Andrew Ogletree

No. 85 – Indianapolis Colts
- Position: Tight end
- Roster status: Active

Personal information
- Born: July 28, 1998 (age 27) Dayton, Ohio, U.S.
- Listed height: 6 ft 5 in (1.96 m)
- Listed weight: 260 lb (118 kg)

Career information
- High school: Northridge (Northridge, Dayton, Ohio)
- College: Findlay (2016–2019) Youngstown State (2020–2021)
- NFL draft: 2022: 6th round, 192nd overall pick

Career history
- Indianapolis Colts (2022–present);

Career NFL statistics as of 2025
- Receptions: 22
- Receiving yards: 283
- Receiving touchdowns: 4
- Stats at Pro Football Reference

= Drew Ogletree =

American football player (born 1988)

Andrew Ogletree (born July 28, 1998) is an American professional football tight end for the Indianapolis Colts of the National Football League (NFL). He played college football for the Findlay Oilers and Youngstown State Penguins.

==Early life==
Ogletree grew up in Dayton, Ohio and attended Northridge High School, where he played football and basketball.

==College career==
Ogletree began his college career at the University of Findlay. Over the course of three seasons, he caught 54 passes for 785 yards and 10 touchdowns. He transferred to Youngstown State University after his junior year. Ogletree caught 28 passes for 282 yards as a senior.

==Professional career==

Ogletree was selected by the Indianapolis Colts in the sixth round, 192nd overall, of the 2022 NFL draft. On August 18, 2022, Ogletree was placed on injured reserve after suffering a torn ACL in training camp.

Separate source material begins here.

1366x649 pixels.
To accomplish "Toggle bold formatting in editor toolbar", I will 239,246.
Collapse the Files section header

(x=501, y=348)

In Week 4 of the 2023 season, Ogletree scored his first NFL touchdown against the Los Angeles Rams. He finished the season with nine receptions for 147 yards and two touchdowns in 12 games, including nine starts.

Ogletree made 15 appearances (five starts) for Indianapolis during the 2025 season, recording four receptions for 27 yards and one touchdown. On December 27, 2025, Ogletree was placed on season-ending injured reserve due to a neck injury suffered in Week 16 against the San Francisco 49ers.

On March 13, 2026, Ogletree re-signed with the Colts on a one-year contract.

Pre-draft measurables
| Height | Weight | Arm length | Hand span | Wingspan | 40-yard dash | 10-yard split | 20-yard split | 20-yard shuttle | Three-cone drill | Vertical jump | Broad jump | Bench press |
| 6 ft 5+1⁄4 in (1.96 m) | 261 lb (118 kg) | 32+5⁄8 in (0.83 m) | 9+3⁄4 in (0.25 m) | 6 ft 9+5⁄8 in (2.07 m) | 4.71 s | 1.62 s | 2.64 s | 4.52 s | 7.31 s | 35.0 in (0.89 m) | 10 ft 1 in (3.07 m) | 26 reps |
All values from Pro Day

==Legal issues==
On December 29, 2023, Ogletree was arrested in Hendricks County, Indiana for alleged domestic violence. He was charged with two felonies: domestic violence committed in the presence of a child less than 16 years old and domestic battery resulting in moderate bodily injury. A victim was taken to a hospital. The charges were dismissed with prejudice on March 5, 2024.